I caught the withering glance of the woman opposite. ‘I forgot we were in a quiet carriage,’ I whispered.

We shut up after that. I didn’t have the nerve to re-start a conversation as I’d heard the shrill voice of a vigilante ticking off a family who had boarded at Oxford for making too much noise.

‘This is a quiet carriage,’ she squeaked. ‘If you want to talk go back down the train.’ At least I think she said ‘train.’

I was remembering the excited four-way conversation I’d had with the three young professionals when I was coming to a Chaplaincy meeting a few weeks earlier.

What triggered us into our deep exchange of ideas was that all bar one of us had a connection with St Thomas’s Hospital where I was heading for the meeting. Mine was obvious and fairly meaningless, the woman had been born there (how likely was that?) and one of the men had been trained there – still a pretty improbable connection and even more so when you put it with the others.

Not sure what Gardner would’ve made of all that but Kahneman would have had a field day quoting baseline probabilities. It was enough to get us going about the meaning of such things, anyway.

We were in full flow when we had been interrupted by someone behind my head shouting at us with a typical rebuke. We had continued in whispers because the conversation had simply been too interesting to stop – coincidence, synchronicity, NDEs, theodicy, evolution. No way we could shut up about that kind of thing.

Perhaps I have to accept that cafes are better places to hold this kind of exploration.

The week before last was a good example. I met up with two former colleagues in a local coffee shop. We covered a lot of ground – psychopaths, psychotherapy, NDEs (again!) and planned obsolescence to quote the ones I can remember.

The only downside was the over enthusiastic proprietor. We had admittedly placed rather a frugal order of two soups, two coffees and a fruit juice between the three of us to justify unlimited chatting time. But he was more than half empty and he was a bit trying. Just as one of us was launching into a fascinating point, up he would pop.

‘Are you sure you don’t want a piece of cake.  We’ve a delicious selection,’ he’d offer brightly.

‘No thanks. We’re fine,’ we’d explain patiently. ‘Now as I was saying, according to one guy on this programme, society needs psychopaths . . . ‘

And again the bad penny.

‘More coffee anyone? Or cake now perhaps?’
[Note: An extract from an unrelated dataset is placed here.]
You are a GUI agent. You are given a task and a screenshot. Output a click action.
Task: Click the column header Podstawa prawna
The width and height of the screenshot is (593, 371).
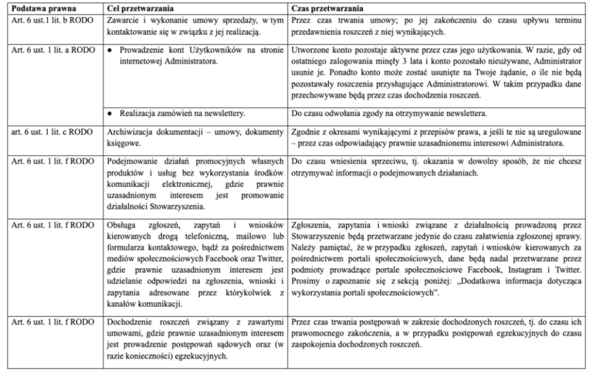pos(36,7)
Some people never give up.

From his point of view, of course, it was quite logical.  Our unnoticed coffees had got colder as the conversation had warmed up, and our bowls of soup were empty. Why wouldn’t we want a top up? He was assuming we had gone there to eat after all, whereas really we were there, three introverts in their element, to talk about really serious things.
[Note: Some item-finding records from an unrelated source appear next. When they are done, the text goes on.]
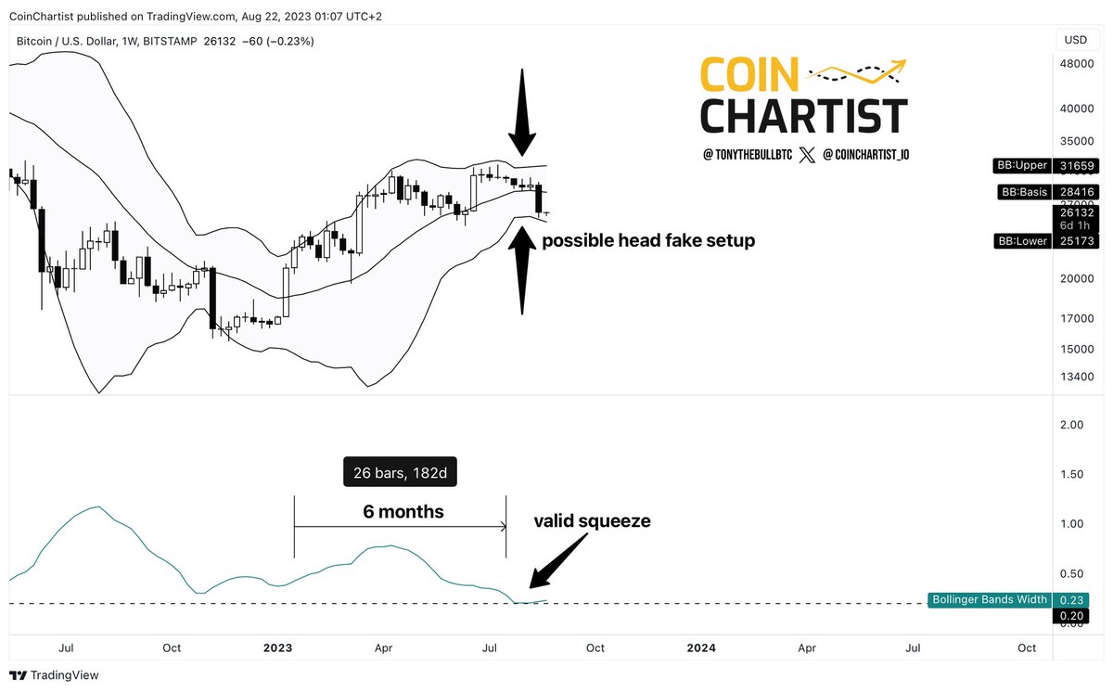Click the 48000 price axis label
[1076, 63]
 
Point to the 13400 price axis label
[1076, 377]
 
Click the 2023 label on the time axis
[277, 647]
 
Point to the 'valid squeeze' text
[592, 521]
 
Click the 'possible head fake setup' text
[648, 240]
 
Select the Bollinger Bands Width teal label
[990, 599]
Eventually, it became obvious that our welcome was hugely overstretched. We headed for the exit. Even as we queued to pay, each of us separately, the conversation carried on apace.

‘How much? Can I pay by card? And there was this study done, this other programme said, that showed that 1% of people don’t mind killing because they are almost certainly psychopaths . . .  £4.50 is it? OK . . . and the army definitely doesn’t want them in its ranks – too unpredictable . . . Yes, I’m putting my pin number in now . . . . there’s another 1% of completely ordinary people who don’t mind killing either. The army has a heck of a job to induce the other 98% to kill anybody. Thank you for a nice meal. Whoops, my card, nearly forgot.

So, in quiet carriages they don’t want you to talk because you disturb other people, and in cafes they don’t want you to talk too much because you can’t talk and eat at the same time.

I have a serious problem here and I’m working on it. Not everyone wants to sit at home and talk.  No one wants to pay money just to sit at a table so they can talk. And going to a park in winter is not an option. I’ll let you know if I find the solution.